Stay in the state, pay less on your loans

The new Massachusetts state budget contains a new tax cut for college students and their parents.

The budget signed this month by Gov. A. Paul Cellucci allows students and parents to deduct a percentage of the interest on undergraduate student loans from their state income tax. The cut exists for the entire length of the debt as long as the debtor lives in the Commonwealth.

For years, the state has copied the Federal government's model. The tax deduction was capped at $1,000 in cumulative savings over the first five years of repayment.


In 2001, when the change takes effect, a student leaving college with $30,000 in loans at 8 percent interest--the rate for Harvard's student loan program--would owe $2,400 in interest the first year and would save $142 on state income taxes.
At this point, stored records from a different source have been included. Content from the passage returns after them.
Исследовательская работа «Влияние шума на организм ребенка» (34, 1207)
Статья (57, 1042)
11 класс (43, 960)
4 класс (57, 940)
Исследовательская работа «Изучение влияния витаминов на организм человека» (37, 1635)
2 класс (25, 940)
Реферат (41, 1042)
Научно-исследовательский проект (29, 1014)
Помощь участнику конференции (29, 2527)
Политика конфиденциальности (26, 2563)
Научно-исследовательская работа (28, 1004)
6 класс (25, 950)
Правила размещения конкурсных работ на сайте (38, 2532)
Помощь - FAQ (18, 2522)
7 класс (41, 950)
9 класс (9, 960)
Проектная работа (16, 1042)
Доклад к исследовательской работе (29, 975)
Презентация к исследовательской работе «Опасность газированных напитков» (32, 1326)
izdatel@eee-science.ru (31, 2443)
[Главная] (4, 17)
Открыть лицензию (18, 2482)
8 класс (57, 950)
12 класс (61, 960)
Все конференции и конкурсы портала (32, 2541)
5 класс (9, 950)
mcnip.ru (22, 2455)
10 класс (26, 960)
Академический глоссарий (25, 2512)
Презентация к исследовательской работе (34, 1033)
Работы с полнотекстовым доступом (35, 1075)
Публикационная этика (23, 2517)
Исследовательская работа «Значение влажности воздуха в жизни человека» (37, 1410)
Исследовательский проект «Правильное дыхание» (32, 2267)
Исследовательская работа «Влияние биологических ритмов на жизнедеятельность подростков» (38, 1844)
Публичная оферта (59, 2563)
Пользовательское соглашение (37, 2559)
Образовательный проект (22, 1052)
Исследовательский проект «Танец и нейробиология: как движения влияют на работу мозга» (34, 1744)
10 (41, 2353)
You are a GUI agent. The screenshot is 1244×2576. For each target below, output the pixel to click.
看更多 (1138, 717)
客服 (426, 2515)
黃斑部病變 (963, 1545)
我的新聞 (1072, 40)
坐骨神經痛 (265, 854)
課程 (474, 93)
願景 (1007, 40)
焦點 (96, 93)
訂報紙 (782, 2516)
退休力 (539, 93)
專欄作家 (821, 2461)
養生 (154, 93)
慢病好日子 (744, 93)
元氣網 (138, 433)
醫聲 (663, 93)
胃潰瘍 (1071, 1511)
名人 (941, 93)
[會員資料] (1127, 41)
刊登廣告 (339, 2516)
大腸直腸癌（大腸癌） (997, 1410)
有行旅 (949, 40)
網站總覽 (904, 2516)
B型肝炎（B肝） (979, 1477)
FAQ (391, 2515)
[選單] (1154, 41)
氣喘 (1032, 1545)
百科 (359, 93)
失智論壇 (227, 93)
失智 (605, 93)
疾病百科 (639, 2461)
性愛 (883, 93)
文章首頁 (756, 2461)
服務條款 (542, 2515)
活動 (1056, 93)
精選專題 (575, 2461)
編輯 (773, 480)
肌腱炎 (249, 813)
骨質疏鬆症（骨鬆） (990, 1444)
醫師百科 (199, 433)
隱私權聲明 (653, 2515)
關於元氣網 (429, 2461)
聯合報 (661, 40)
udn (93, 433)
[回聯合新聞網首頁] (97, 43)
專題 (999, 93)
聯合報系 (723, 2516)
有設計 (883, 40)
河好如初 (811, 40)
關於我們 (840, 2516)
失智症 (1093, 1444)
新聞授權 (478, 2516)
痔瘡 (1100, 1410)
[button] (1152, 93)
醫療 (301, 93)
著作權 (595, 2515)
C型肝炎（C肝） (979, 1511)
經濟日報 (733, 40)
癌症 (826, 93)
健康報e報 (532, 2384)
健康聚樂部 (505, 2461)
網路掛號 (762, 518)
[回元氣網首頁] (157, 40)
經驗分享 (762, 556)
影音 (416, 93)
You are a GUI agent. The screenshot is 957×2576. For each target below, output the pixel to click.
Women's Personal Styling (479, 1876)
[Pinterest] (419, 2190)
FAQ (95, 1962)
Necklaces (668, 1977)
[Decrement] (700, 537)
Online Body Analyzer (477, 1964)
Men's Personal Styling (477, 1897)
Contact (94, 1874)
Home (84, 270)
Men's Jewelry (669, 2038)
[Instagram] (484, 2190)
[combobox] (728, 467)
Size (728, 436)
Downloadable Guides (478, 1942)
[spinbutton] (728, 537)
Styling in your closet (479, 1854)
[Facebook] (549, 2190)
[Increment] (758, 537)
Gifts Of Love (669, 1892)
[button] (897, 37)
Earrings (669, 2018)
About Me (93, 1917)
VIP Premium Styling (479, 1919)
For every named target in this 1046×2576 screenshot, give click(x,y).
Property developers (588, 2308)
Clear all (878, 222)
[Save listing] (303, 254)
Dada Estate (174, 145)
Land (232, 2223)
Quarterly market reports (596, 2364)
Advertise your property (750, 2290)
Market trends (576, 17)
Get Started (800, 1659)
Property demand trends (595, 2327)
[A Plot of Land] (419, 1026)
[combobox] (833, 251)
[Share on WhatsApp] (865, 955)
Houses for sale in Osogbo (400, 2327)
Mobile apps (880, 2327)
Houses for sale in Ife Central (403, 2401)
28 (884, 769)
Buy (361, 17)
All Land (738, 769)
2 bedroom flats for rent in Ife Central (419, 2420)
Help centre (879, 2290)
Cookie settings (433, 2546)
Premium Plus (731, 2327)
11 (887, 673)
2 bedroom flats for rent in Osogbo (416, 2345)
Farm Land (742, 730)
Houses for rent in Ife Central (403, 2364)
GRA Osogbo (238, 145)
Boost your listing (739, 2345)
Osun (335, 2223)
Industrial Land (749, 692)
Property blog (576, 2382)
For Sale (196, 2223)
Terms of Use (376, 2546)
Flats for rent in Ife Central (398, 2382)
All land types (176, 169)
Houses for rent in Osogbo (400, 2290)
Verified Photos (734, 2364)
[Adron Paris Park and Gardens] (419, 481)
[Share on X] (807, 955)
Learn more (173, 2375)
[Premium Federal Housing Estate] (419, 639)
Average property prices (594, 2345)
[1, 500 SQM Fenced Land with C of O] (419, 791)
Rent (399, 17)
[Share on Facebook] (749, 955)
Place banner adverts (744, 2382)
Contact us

The interest and savings would both decrease as the principal is paid off.

Generally, students don't have to pay interest on their loans while they're in school because most loan programs defer payments until after graduation.

Offering a full deduction on student loans will keep more college-educated in the state after they graduate, said the sponsor of the budget provision, state senator Cheryl A. Jacques (D-Norfolk, Bristol and Middlesex).

"[It will be] a magnificent recruiting tool," she said.

Harvard student Eric S. Olney '98, who, as an undergraduate testified before the Senate Ways and Means committee in support of the deduction, said he agrees it will influence students to stay in Massachusetts.